EXERCISE REQUIREMENTS: Nothing in the records may be altered, so transcribe them exactly.

DATA EXTRACT:
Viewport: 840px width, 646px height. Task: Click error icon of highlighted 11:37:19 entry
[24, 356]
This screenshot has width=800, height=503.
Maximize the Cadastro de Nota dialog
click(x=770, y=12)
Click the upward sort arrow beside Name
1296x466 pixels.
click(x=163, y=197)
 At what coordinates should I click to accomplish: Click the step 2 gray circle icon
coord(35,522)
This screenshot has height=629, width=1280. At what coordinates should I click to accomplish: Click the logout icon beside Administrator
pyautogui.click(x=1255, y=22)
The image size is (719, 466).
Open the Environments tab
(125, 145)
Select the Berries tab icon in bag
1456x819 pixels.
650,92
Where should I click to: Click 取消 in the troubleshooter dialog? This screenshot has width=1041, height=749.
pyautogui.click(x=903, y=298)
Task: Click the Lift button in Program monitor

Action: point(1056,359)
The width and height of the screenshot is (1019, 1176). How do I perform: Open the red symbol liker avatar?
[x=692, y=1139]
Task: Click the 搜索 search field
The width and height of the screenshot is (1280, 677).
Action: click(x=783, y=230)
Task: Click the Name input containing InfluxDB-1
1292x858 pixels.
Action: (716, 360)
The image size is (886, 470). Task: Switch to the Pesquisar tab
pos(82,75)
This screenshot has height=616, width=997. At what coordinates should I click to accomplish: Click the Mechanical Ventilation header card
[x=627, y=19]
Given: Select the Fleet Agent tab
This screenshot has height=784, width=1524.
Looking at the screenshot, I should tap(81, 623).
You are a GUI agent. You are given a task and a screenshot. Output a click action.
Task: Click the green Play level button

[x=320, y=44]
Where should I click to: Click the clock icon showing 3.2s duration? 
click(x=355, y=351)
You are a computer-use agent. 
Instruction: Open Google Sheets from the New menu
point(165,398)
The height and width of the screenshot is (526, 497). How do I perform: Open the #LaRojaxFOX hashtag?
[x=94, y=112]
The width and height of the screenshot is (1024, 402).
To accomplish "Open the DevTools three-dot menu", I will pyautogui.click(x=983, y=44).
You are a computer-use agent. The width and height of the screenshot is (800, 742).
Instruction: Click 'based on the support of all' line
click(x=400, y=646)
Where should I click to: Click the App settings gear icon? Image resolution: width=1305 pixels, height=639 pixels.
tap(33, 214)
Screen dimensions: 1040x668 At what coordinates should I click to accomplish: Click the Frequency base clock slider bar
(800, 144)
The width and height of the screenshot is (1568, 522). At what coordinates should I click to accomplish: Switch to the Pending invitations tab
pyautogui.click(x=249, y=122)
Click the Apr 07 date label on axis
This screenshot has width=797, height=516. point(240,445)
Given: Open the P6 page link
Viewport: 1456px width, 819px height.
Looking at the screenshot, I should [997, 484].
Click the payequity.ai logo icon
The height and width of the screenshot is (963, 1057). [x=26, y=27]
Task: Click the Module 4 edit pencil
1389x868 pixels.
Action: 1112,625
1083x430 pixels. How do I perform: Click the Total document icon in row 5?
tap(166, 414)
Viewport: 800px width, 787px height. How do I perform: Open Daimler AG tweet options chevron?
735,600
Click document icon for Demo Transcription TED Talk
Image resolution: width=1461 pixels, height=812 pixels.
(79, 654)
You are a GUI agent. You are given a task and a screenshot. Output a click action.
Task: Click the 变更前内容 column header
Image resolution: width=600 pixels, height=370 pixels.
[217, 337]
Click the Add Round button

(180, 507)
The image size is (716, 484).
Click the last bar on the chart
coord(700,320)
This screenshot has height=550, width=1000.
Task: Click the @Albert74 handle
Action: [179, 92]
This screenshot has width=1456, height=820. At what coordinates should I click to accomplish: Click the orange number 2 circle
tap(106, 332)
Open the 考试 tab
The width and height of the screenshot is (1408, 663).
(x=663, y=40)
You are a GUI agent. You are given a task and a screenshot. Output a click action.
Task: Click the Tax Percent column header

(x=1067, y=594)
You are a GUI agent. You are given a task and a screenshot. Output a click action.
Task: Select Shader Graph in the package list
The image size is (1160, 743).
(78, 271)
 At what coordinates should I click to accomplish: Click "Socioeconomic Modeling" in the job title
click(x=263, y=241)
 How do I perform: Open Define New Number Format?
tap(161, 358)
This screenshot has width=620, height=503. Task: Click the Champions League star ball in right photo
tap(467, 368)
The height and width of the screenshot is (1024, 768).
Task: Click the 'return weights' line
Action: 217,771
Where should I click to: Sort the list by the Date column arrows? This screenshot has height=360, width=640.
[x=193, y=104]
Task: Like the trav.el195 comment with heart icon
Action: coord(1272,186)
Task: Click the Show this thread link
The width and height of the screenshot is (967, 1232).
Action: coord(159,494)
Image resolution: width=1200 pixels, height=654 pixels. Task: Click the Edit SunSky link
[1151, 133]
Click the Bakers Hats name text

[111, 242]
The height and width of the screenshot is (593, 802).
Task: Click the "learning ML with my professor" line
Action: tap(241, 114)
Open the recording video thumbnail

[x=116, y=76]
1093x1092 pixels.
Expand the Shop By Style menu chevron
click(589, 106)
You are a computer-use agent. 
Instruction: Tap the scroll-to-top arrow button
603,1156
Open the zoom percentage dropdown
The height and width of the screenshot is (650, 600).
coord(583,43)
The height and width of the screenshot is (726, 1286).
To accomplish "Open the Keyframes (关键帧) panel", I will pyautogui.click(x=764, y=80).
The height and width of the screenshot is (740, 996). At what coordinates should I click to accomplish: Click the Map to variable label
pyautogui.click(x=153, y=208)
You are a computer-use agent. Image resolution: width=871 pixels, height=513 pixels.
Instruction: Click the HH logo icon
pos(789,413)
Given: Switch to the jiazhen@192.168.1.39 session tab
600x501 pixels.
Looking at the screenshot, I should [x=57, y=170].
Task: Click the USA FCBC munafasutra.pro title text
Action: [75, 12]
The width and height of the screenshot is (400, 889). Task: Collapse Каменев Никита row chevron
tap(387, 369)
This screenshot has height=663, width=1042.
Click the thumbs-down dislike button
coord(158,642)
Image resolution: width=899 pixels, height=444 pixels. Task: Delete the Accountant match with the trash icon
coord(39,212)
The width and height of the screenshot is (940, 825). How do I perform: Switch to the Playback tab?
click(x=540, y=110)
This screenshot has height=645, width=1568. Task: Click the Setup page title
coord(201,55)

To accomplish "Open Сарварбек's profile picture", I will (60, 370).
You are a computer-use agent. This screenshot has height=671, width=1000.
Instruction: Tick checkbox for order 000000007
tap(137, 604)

FINISHED EXERCISE:
Viewport: 840px width, 646px height. Task: Click error icon of highlighted 11:37:19 entry
[24, 356]
This screenshot has width=800, height=503.
Maximize the Cadastro de Nota dialog
click(x=770, y=12)
Click the upward sort arrow beside Name
1296x466 pixels.
click(x=163, y=197)
 At what coordinates should I click to accomplish: Click the step 2 gray circle icon
coord(35,522)
This screenshot has height=629, width=1280. At what coordinates should I click to accomplish: Click the logout icon beside Administrator
pyautogui.click(x=1255, y=22)
The image size is (719, 466).
Open the Environments tab
(125, 145)
Select the Berries tab icon in bag
1456x819 pixels.
650,92
Where should I click to: Click 取消 in the troubleshooter dialog? This screenshot has width=1041, height=749.
pyautogui.click(x=903, y=298)
Task: Click the Lift button in Program monitor

Action: point(1056,359)
The width and height of the screenshot is (1019, 1176). How do I perform: Open the red symbol liker avatar?
[x=692, y=1139]
Task: Click the 搜索 search field
The width and height of the screenshot is (1280, 677).
Action: click(x=783, y=230)
Task: Click the Name input containing InfluxDB-1
1292x858 pixels.
Action: (716, 360)
The image size is (886, 470). Task: Switch to the Pesquisar tab
pos(82,75)
This screenshot has height=616, width=997. At what coordinates should I click to accomplish: Click the Mechanical Ventilation header card
[x=627, y=19]
Given: Select the Fleet Agent tab
This screenshot has height=784, width=1524.
Looking at the screenshot, I should tap(81, 623).
You are a GUI agent. You are given a task and a screenshot. Output a click action.
Task: Click the green Play level button

[x=320, y=44]
Where should I click to: Click the clock icon showing 3.2s duration? 
click(x=355, y=351)
You are a computer-use agent. 
Instruction: Open Google Sheets from the New menu
point(165,398)
The height and width of the screenshot is (526, 497). How do I perform: Open the #LaRojaxFOX hashtag?
[x=94, y=112]
The width and height of the screenshot is (1024, 402).
To accomplish "Open the DevTools three-dot menu", I will pyautogui.click(x=983, y=44).
You are a computer-use agent. The width and height of the screenshot is (800, 742).
Instruction: Click 'based on the support of all' line
click(x=400, y=646)
Where should I click to: Click the App settings gear icon? Image resolution: width=1305 pixels, height=639 pixels.
tap(33, 214)
Screen dimensions: 1040x668 At what coordinates should I click to accomplish: Click the Frequency base clock slider bar
(800, 144)
The width and height of the screenshot is (1568, 522). At what coordinates should I click to accomplish: Switch to the Pending invitations tab
pyautogui.click(x=249, y=122)
Click the Apr 07 date label on axis
This screenshot has width=797, height=516. point(240,445)
Given: Open the P6 page link
Viewport: 1456px width, 819px height.
Looking at the screenshot, I should [997, 484].
Click the payequity.ai logo icon
The height and width of the screenshot is (963, 1057). [x=26, y=27]
Task: Click the Module 4 edit pencil
1389x868 pixels.
Action: 1112,625
1083x430 pixels. How do I perform: Click the Total document icon in row 5?
tap(166, 414)
Viewport: 800px width, 787px height. How do I perform: Open Daimler AG tweet options chevron?
735,600
Click document icon for Demo Transcription TED Talk
Image resolution: width=1461 pixels, height=812 pixels.
(79, 654)
You are a GUI agent. You are given a task and a screenshot. Output a click action.
Task: Click the 变更前内容 column header
Image resolution: width=600 pixels, height=370 pixels.
[217, 337]
Click the Add Round button

(180, 507)
The image size is (716, 484).
Click the last bar on the chart
coord(700,320)
This screenshot has height=550, width=1000.
Task: Click the @Albert74 handle
Action: [179, 92]
This screenshot has width=1456, height=820. At what coordinates should I click to accomplish: Click the orange number 2 circle
tap(106, 332)
Open the 考试 tab
The width and height of the screenshot is (1408, 663).
(x=663, y=40)
You are a GUI agent. You are given a task and a screenshot. Output a click action.
Task: Click the Tax Percent column header

(x=1067, y=594)
You are a GUI agent. You are given a task and a screenshot. Output a click action.
Task: Select Shader Graph in the package list
The image size is (1160, 743).
(78, 271)
 At what coordinates should I click to accomplish: Click "Socioeconomic Modeling" in the job title
click(x=263, y=241)
 How do I perform: Open Define New Number Format?
tap(161, 358)
This screenshot has width=620, height=503. Task: Click the Champions League star ball in right photo
tap(467, 368)
The height and width of the screenshot is (1024, 768).
Task: Click the 'return weights' line
Action: 217,771
Where should I click to: Sort the list by the Date column arrows? This screenshot has height=360, width=640.
[x=193, y=104]
Task: Like the trav.el195 comment with heart icon
Action: coord(1272,186)
Task: Click the Show this thread link
The width and height of the screenshot is (967, 1232).
Action: coord(159,494)
Image resolution: width=1200 pixels, height=654 pixels. Task: Click the Edit SunSky link
[1151, 133]
Click the Bakers Hats name text

[111, 242]
The height and width of the screenshot is (593, 802).
Task: Click the "learning ML with my professor" line
Action: tap(241, 114)
Open the recording video thumbnail

[x=116, y=76]
1093x1092 pixels.
Expand the Shop By Style menu chevron
click(589, 106)
You are a computer-use agent. 
Instruction: Tap the scroll-to-top arrow button
603,1156
Open the zoom percentage dropdown
The height and width of the screenshot is (650, 600).
coord(583,43)
The height and width of the screenshot is (726, 1286).
To accomplish "Open the Keyframes (关键帧) panel", I will pyautogui.click(x=764, y=80).
The height and width of the screenshot is (740, 996). At what coordinates should I click to accomplish: Click the Map to variable label
pyautogui.click(x=153, y=208)
You are a computer-use agent. Image resolution: width=871 pixels, height=513 pixels.
Instruction: Click the HH logo icon
pos(789,413)
Given: Switch to the jiazhen@192.168.1.39 session tab
600x501 pixels.
Looking at the screenshot, I should [x=57, y=170].
Task: Click the USA FCBC munafasutra.pro title text
Action: [75, 12]
The width and height of the screenshot is (400, 889). Task: Collapse Каменев Никита row chevron
tap(387, 369)
This screenshot has height=663, width=1042.
Click the thumbs-down dislike button
coord(158,642)
Image resolution: width=899 pixels, height=444 pixels. Task: Delete the Accountant match with the trash icon
coord(39,212)
The width and height of the screenshot is (940, 825). How do I perform: Switch to the Playback tab?
click(x=540, y=110)
This screenshot has height=645, width=1568. Task: Click the Setup page title
coord(201,55)

To accomplish "Open Сарварбек's profile picture", I will (60, 370).
You are a computer-use agent. This screenshot has height=671, width=1000.
Instruction: Tick checkbox for order 000000007
tap(137, 604)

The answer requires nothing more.